Can tardigrade please provide full support for append-only backups to protect a server from being able to delete all its own backups in the event that the server is compromised?
I’d really love to switch my org’s backups over to using Tardigrade, but we can’t unless it has full support for append-only backups. This would require:
-
The access keys granted to the server would permit the server to be able to add new files to our backups, but not delete existing files on tardigrade and
-
There would need to be some system in-place on tardigrade’s side to set a retention policy for files matching some regex – since [a] we necessarily won’t let our servers have the rights to delete our backups (to protect us from ransomware), and [b] we also don’t want to have to do this manually
In the past few years, countless government organizations and private companies have become infected with ransomware, which did three things:
-
they (the attackers) encrypted the disks of all the victim organization’s servers,
-
they deleted all of those organization’s backups since their servers had the ability not only to write backups, but also delete previous backups, and
-
they demanded hundreds of thousands or millions of dollars worth of bitcoin in exchange for the disk encryption keys, which they held for the ransom.
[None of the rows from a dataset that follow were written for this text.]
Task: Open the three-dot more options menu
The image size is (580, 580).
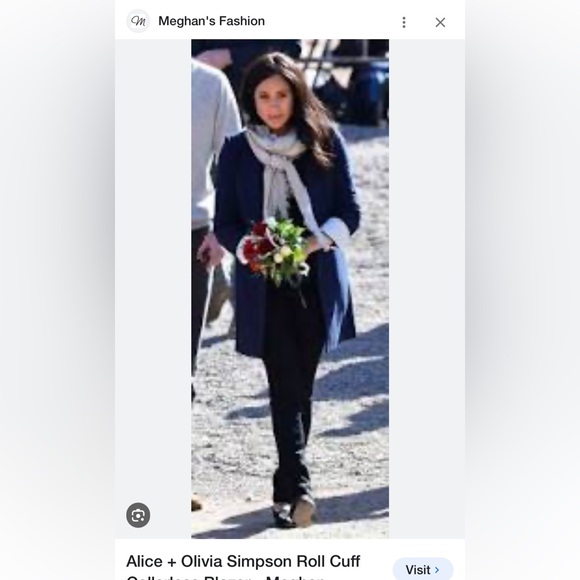Action: pyautogui.click(x=404, y=22)
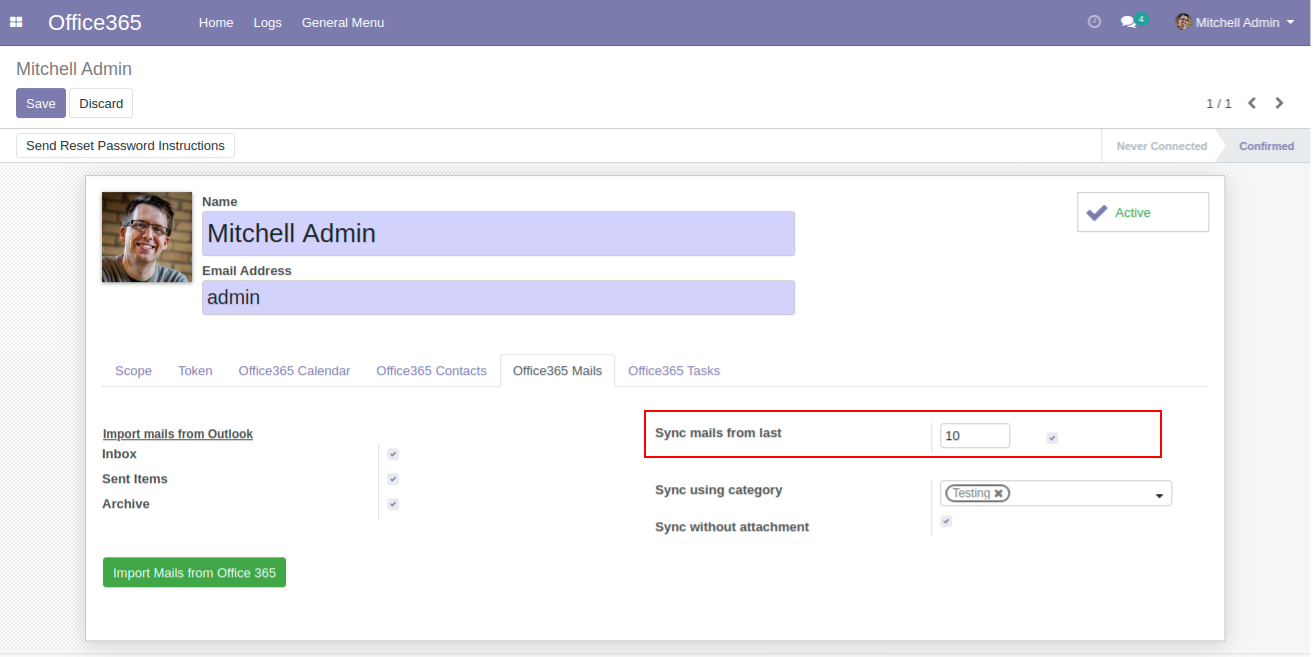The height and width of the screenshot is (657, 1313).
Task: Toggle the Archive checkbox
Action: tap(393, 504)
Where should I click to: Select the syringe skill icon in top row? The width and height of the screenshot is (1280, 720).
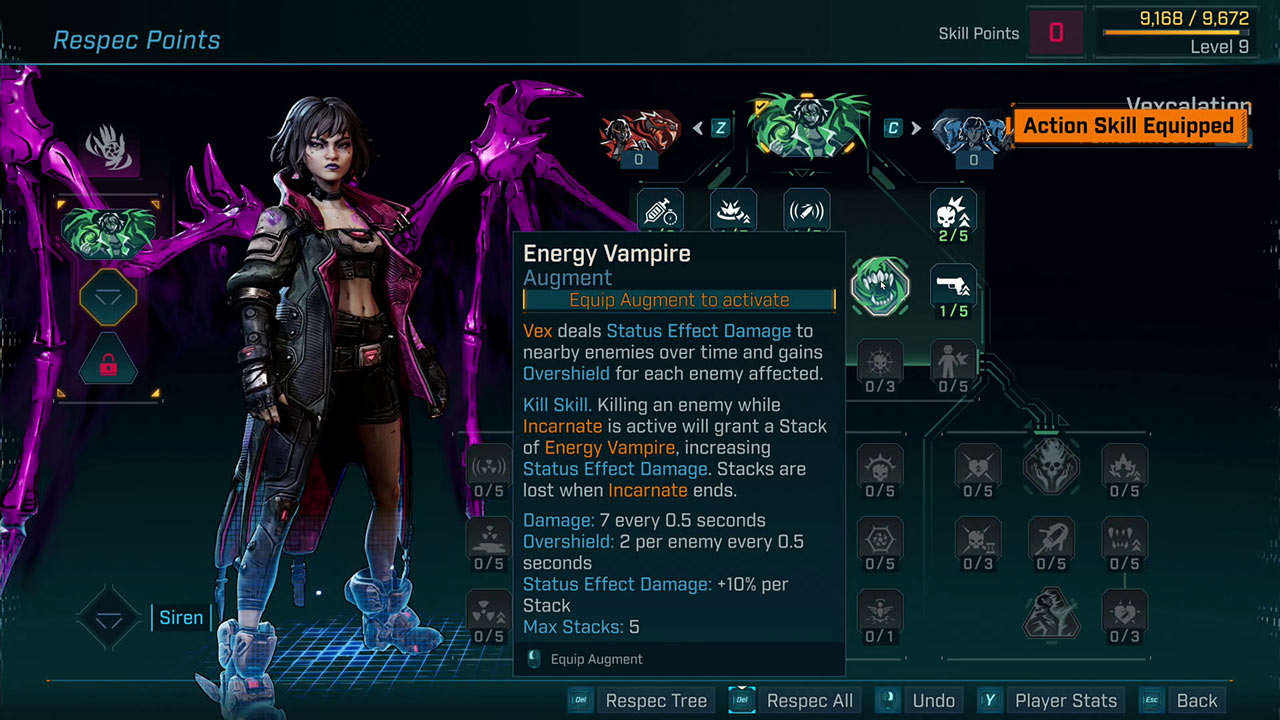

The obvious solution to this is to have good backups that cannot be deleted. For large organizations, this means using a tape library and some physical tape rotation kept offline. But for small non-profit organizations like ours, this is not possible. Instead, one option is to use a cloud storage provider that supports append-only permissions.
Currently we use backblaze b2, and we’d love to switch to tardigrade. It does appear possible to set an access key in tardigrade to have permission to write but not delete files. If that’s the case, then tardigrade is half-way there.
The next step is to allow users to define a set of retention policies matching a user-defined regex so that, for example, files matching /.*daily.*.tar.gz$/
should be kept for 10 days, files matching/.*monthly.*.tar.gz$/
would be deleted only after 2 years, and files matching /.*yearly.*.tar.gz$/
would never be deleted.
Without full support for append-only backups for ransomware protection, our org cannot switch from Backblaze B2 to Tardigrade. Please consider adding this very important, security-critical feature.